1. 12

  2. 1

    A couple of questions:

    1) Would moving to the AL make sharing with LibreSSL easier?
    2) Why the CLA? Seems like a pointless addition to me that was more than likely brought on by the lawyers backing the CII as opposed to the actual developers.

    1. 7
      1. No. Apache 2 license is unacceptable in OpenBSD.
      1. 4

        Can you explain why is that? I’ve never understood where the Apache differs from BSD/MIT and why people use it.

        The OpenBSD website only mentions “additional restrictions” but all I’ve seen is that the Apache 2 has the Patent grant clause, which looks like the opposite of a restriction.

        1. 9
          1. Too many words. Just look at it: http://www.apache.org/licenses/LICENSE-2.0

          2. Contains the word patent.

          The OpenBSD policy, in short, has been that by default copyright law imposes too many restrictions. Therefore, the purpose of the license is to remove those restrictions, so that users can copy the software and so forth. It takes very few words to do that. More words generally means the license is asking for something back, moving it more in the direction of a contract.

          1. 4

            Objection 1 is really weird. It’s like saying Mozart has too many notes.

            Simplicity should not be a goal above all else. Not everything can or should be completely simplified.

            It’s kind of weird that Apache v1 was tolerable to Theo but v2 got too long so he banned it from OpenBSD. The extra wording in v2 was in place to fix a lot of bad and ambiguous situations in v2. It was a good thing to have more words. Those were bugfixes.

            1. 2

              Free software licensing is pretty simple. “Copyright law says you can’t do these things. I say you can.”

              I’m not sure what’s ambiguous about Apache 1. Certainly I can read it and determine what I’m allowed to do and what I’m required to do in much less time than v2.

              1. 2

                For me it depends on where the software is coming from.
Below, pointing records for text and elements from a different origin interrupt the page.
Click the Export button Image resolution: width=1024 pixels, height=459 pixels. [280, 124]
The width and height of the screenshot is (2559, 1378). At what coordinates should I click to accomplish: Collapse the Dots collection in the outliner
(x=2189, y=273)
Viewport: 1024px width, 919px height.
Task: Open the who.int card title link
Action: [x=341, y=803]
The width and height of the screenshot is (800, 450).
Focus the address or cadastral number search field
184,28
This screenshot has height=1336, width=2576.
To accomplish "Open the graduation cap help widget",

If it’s software written by a big company, nowadays it’s very common that they file both copyright and patents for everything. Therefore I don’t feel like I know what I’m allowed to do with their software unless they grant both rights. It doesn’t have to be very complex: just tell me that, although you hold both copyright on the software, and patent rights covering the software’s operation, you grant me a royalty-free perpetual right to use both.

                If it comes from someone who is unlikely to have also patented the techniques being used by the software, then a plain MIT/BSD/ALv1 is fine with me.

                1. 1

                  Except, software licensing isn’t necessarily that simple. Like it or not patent law also affects the ability to share and use software, and ignoring it doesn’t change that.

                  1. 1

                    Well, it really is. Newly written software is by default copyrighted but not patented.

                    Also, licenses like Apache 2 do a poor job of solving the problem. You write some patented C library for linked lists. You tell me I can use it under Apache 2. But my project is in scala. So I implement my own linked lists, except oops, now it’s not the Apache licensed code anymore. If you’re going to give me a patent grant, give me a patent grant. Don’t tie it to a particular implementation.

                    1. 1

                      I’m not saying the ALv2 is perfect by any means. But the patent issue is real. And yeah, sure, if I write something from scratch and don’t file for any patents, then yeah, I could just license it to you based on copyright. But corporations often do have patents that cover stuff they open source, and dealing with that one way or another is something that has to be dealt with.

                      Again, not to say the AL is the be all / end all. Just pointing out that some of the additional languages in these license does serve a purpose.

          2. 3

            When I first read the post I immediately thought of OpenBSD. With this move, forking LibreSSL when you guys did seems like an even better move than it has already proven to be!

          3. 3

            The CLA is especially strange in light of them getting advice from SFLC. bkuhn of Software Conservancy doesn’t think we need CLAs. I usually find his opinions to be in agreement with the SFLC.